■ **Provided passage**
▼

Obama left Hawaii for college, enrolling first in the Occidental College, Los Angeles. In February 1981, he made his first public speech, calling for the Occidental to participate in the disinvestment from South Africa in response to that nation’s policy for apartheid. After two years he transferred to Columbia University in New York City, graduating with a degree in political science in 1983. He worked in the business sector for two years. He moved to Chicago in 1985, where he worked on the impoverished South Side as a community organizer for the low-income residents. His community organizer job gave him a deep immersion into the African American community’s life. Throughout his activity, Obama faced city bureaucracy and decided to obtain a degree in law. In 1988, Obama enrolled at Harvard University, where he excelled as a student, graduating magna cum laude and winning election as president of the Harvard Law Review for the year, 1990-1991. He was the first African-American president in the long history of the law review. This drew Obama's widespread media attention. He also received a contract from Random House to write a book about race relations. The book,” Dreams from my Father”, was a personal memoir, focusing on Obama’s struggles growing up black in a white household, in the absence of his African American father.

Road to Success

Barack Obama served as a summer associate in Sidley Austin law firm in Chicago. Here he met Michelle Robinson, his future wife. After a four-year courtship, they married in1992 and settles down in Chicago’s racially integrated, middle-class Hyde Park. Their daughters Malia Ann(1998) and Natasha(2001) were born here. He practiced civil rights law at Miner, Barnhill, and Galland. He also taught constitutional law part-time at the University of Chicago Law School between 1992 and 2004, first as a lecturer and then a professor. He helped organize voter registration drives during Bill Clinton’s 1992, presidential campaign. In 1996, Barack Obama launched his first campaign for political office, after district’s state senator, Alice Palmer, decided to run for Congress. With Palmer’s support, Obama announced his candidacy to replace her in the Illinois Legislature. When Palmer’s congressional campaign faltered, she decided to run for re-election instead. Obama refused to withdraw from the race and successfully challenge the validity of Palmer’s voter petitions and kept her name off the ballot. Obama’s communication skills and ability to establish business relationships with the senate’s colleagues aided him. When the Democrats won control of the Senate after the 2002 elections, Obama became a leading legislature passing about 300 bills that were meant to help the poor, senior citizens, children, and labor unions. In 2000, Obama made an unsuccessful Democratic primary run for the US House of Representatives seat held by four-term incumbent candidate Bobby Rush. Obama lost the primaries to Rush by 30 percent of the margin point. Rush remained in the House, he was re-elected to his thirteenth consecutive term in 2016. Undeterred, he began to prepare for a 2004 race for the US Senate. He knew the incumbent Senator Peter Fitzgerald was unpopular and did not plan to run for reelection. Obama began assessing his prospects for the Senate win. After the 9/11 attacks in 2001, Obama took an opposition stance to US President, George W Bush. Obama was still a state senate when he spoke against a resolution authorizing the use of force against Iraq during a rally at Chicago’s Federal Plaza in October 2002. By speaking out against Bush’s war policies, He set himself apart from the other leading candidates for the Democratic Senate nomination, as well as from the senate democrats.

▲

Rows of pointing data
▼

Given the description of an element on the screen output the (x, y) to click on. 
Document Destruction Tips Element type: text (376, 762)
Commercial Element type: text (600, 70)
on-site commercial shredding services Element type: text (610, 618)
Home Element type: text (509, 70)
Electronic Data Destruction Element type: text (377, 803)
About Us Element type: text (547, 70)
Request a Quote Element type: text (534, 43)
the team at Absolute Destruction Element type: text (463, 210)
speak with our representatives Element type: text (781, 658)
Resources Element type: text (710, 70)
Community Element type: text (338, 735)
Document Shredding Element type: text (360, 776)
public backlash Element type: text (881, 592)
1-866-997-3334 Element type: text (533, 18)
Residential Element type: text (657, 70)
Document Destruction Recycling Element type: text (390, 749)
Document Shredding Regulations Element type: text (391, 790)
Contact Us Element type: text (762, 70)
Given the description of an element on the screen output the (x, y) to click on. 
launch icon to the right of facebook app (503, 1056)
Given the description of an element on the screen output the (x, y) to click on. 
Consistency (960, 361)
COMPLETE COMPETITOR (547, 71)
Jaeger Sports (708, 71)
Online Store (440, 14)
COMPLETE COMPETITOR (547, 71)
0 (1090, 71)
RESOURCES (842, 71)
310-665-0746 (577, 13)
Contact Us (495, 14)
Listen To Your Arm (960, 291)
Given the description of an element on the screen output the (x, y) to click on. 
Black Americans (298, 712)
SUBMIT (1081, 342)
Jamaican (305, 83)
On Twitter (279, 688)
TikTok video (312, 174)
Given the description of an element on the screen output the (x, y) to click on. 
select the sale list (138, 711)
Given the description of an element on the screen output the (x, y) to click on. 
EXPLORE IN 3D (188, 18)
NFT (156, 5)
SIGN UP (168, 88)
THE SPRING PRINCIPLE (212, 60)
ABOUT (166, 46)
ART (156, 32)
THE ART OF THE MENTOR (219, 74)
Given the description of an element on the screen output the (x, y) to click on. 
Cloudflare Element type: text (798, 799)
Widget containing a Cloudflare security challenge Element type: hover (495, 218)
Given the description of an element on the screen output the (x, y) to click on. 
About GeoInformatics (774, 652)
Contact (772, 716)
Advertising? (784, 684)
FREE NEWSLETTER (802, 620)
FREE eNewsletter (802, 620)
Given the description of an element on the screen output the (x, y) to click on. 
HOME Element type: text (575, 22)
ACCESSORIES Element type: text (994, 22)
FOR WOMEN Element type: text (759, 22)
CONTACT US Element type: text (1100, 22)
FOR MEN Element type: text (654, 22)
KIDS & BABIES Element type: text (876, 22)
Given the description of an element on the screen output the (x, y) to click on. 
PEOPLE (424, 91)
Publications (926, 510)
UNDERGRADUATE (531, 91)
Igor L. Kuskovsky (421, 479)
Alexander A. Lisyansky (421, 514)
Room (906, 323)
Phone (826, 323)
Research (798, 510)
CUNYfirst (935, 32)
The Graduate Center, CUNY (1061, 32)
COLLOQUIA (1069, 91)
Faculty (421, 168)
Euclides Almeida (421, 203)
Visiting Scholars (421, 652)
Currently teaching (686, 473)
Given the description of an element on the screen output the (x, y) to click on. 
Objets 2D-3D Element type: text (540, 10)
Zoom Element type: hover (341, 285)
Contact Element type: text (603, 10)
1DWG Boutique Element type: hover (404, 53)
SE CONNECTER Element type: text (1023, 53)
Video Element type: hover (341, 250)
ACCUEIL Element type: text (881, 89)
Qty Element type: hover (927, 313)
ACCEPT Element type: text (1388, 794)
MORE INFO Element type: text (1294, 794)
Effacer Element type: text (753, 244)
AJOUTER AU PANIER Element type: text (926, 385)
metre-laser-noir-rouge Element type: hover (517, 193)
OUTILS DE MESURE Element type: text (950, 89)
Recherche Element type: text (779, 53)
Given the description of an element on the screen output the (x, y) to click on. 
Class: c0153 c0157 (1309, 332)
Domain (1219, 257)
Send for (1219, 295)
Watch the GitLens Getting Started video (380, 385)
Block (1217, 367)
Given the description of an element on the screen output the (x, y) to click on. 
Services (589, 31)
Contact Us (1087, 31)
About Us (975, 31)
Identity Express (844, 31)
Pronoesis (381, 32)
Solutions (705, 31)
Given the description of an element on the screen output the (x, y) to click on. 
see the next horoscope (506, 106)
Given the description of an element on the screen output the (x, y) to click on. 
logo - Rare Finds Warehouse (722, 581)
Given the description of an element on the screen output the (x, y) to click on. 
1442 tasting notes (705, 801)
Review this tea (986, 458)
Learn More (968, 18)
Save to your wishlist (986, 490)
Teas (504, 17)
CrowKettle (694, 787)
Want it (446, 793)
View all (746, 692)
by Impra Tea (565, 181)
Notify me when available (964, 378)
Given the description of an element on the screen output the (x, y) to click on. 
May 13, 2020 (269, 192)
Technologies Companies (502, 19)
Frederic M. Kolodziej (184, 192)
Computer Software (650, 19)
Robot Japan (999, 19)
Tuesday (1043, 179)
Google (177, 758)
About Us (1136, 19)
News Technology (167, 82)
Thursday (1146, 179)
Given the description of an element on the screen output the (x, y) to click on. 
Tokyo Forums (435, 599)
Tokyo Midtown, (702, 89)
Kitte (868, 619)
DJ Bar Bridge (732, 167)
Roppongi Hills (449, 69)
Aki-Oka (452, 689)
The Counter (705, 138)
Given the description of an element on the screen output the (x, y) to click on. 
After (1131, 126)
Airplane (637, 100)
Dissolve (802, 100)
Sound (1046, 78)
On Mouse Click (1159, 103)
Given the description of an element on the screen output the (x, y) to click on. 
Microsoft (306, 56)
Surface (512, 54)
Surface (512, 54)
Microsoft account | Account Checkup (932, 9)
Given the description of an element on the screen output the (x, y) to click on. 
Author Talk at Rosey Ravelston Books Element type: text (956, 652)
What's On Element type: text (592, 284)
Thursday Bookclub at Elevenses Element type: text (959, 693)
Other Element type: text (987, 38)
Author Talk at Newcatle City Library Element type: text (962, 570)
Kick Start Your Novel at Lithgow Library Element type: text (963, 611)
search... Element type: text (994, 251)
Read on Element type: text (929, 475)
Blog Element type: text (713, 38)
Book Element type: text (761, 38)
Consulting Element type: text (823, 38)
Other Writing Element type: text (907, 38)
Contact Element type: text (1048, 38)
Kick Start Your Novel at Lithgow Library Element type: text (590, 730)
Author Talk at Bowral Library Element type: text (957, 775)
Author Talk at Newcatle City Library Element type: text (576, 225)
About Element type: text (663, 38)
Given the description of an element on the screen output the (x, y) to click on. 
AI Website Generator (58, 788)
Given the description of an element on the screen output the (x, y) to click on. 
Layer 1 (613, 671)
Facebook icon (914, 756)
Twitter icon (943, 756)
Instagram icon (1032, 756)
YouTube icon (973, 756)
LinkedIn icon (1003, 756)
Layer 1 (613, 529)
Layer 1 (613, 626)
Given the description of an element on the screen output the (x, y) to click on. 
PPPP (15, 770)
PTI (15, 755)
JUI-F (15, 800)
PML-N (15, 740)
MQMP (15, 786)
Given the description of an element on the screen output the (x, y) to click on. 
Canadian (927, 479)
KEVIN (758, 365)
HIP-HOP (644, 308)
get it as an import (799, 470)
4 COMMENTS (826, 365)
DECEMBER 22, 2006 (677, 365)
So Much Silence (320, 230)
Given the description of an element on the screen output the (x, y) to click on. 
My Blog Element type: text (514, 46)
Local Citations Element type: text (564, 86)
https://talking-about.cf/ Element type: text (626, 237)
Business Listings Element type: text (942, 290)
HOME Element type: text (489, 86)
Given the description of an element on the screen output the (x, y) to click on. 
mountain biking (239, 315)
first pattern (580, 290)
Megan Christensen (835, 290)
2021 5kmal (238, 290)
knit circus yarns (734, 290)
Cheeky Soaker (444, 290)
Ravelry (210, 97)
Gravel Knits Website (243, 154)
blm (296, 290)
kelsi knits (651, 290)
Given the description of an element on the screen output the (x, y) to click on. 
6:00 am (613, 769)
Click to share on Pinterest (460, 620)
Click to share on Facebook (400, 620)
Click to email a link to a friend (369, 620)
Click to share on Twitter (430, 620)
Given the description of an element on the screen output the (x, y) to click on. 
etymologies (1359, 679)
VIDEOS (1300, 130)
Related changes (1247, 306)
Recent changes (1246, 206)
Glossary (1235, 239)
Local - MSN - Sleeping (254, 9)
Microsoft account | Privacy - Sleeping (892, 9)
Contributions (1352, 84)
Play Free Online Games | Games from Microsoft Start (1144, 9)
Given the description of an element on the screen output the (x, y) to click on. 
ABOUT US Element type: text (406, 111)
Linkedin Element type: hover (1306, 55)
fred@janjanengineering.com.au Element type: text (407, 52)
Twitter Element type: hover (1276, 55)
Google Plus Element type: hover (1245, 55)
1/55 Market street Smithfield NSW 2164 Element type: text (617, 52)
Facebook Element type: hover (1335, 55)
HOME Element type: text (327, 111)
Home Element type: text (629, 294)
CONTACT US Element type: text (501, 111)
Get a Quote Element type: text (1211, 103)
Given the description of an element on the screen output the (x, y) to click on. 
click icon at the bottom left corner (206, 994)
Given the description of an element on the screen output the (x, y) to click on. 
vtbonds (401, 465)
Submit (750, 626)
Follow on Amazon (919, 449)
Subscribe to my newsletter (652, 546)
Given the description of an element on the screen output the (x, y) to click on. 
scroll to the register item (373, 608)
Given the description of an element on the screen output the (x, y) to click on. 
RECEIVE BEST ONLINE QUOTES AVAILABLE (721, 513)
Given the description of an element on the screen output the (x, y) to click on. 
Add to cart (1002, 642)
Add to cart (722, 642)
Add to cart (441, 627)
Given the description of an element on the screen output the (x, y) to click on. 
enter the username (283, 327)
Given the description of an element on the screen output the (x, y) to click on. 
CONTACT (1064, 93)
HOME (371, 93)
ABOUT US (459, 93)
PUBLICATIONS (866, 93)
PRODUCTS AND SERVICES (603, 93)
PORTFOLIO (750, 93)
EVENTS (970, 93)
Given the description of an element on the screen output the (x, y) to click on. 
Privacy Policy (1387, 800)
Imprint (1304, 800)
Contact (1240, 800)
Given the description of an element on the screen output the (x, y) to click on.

▲

■ **Written instruction 1**
Please extract the records word for word, starting at their first line and ending at the line that contains "on-site commercial shredding", with both of those lines included.
■ **Written instruction 2**
Continue the account of Barack Obama's life from where it stops.

■ **Exercise response 1**
Given the description of an element on the screen output the (x, y) to click on. 
Document Destruction Tips Element type: text (376, 762)
Commercial Element type: text (600, 70)
on-site commercial shredding services Element type: text (610, 618)

■ **Exercise response 2**
Challenges

A political consultant, David Axelrod, who was famous among black candidates, consulted Obama who was encouraged by the poll numbers. In 2004, Obama assembled a coalition of African American and white liberals to win the Democratic Senate primary with 53 percent of the vote. He then moved toward the political center to wage his general election campaign against Republican nominee Jack Ryan. But, he was forced to drop out of the race when scandalous details of his divorce were made public. Obama won an easy victory against Ryan’s replacement, conservative Republican Alan Keyes. He won by 70 percent, the largest margin in the history of Senate elections in Illinois. That summer, he was invited to deliver a keynote speech at the Democratic National Convention in Boston. Obama emphasized the importance of unity and made veiled jabs at the Bush administration. He was sworn into office on January 3, 2005. Obama partnered with Republican Senator Richard Lugar of Indians on a bill that expanded efforts to destroy weapons of mass destruction in Eastern Europe and Russia. Obama also spoke out for the victims of Hurricane Katrina, pushed for alternate sources of energy development, and championed improved veteran’s benefits. The following year on October 17, 2006, his book,” The Audacity of Hope”, was published. The book became the number 1 bestseller in New York Times and Amazon.com.

Failures

On November 4, 2008 Obama won the elections with 52.9 percent against 45.7 percent Republican presidential nominee John Mc Cain. On January 20, 2009, Obama was sworn in as the President of the United States. When he took office, he inherited a global economic recession, two ongoing foreign wars and lowest ever international favorability rating for the United States. Obama was quick to act, to get the US economy back on track. He believed that ambitious financial reform, reinventing education and health care and alternative energy would have to be undertaken simultaneously, to bring down the national debt. In his first 100 days in office, Obama expanded health care insurance for children and provide legal protection for woman seeking equal pay. Obama cut taxes for every American worker, small businesses and first time home buyers. He made quality and affordable health care for millions in US. Obama undertook a complete overhaul of America’s foreign policy. He reached out to improve relations with Europe, China and Russia and to open dialogue with Iran, Venezuela and Cuba. He gave an order to relocate additional 21000 troops to Afghanistan and set an August 2010 date for withdrawal of troops from Iraq. Obama was awarded the 2009 Nobel Prize for his efforts.

Achievements

Chairman's Award in 2005|Grammy Award for Best Spoken Word Album (Dreams from My Father) in 2006|Award for Outstanding Literary Work, Nonfiction The Audacity of Hope in 2007|Grammy Award for Best Spoken Word Album (The Audacity of Hope) in 2008

Quotes

  • Change will not come if we wait for some other person, or if we wait for some other time. We are the ones we've been waiting for. We are the change that we seek.
  • The best way to not feel hopeless is to get up and do something. Don’t wait for good things to happen to you. If you go out and make some good things happen, you will fill the world with hope, you will fill yourself with hope.
  • A change is brought about because ordinary people do extraordinary things.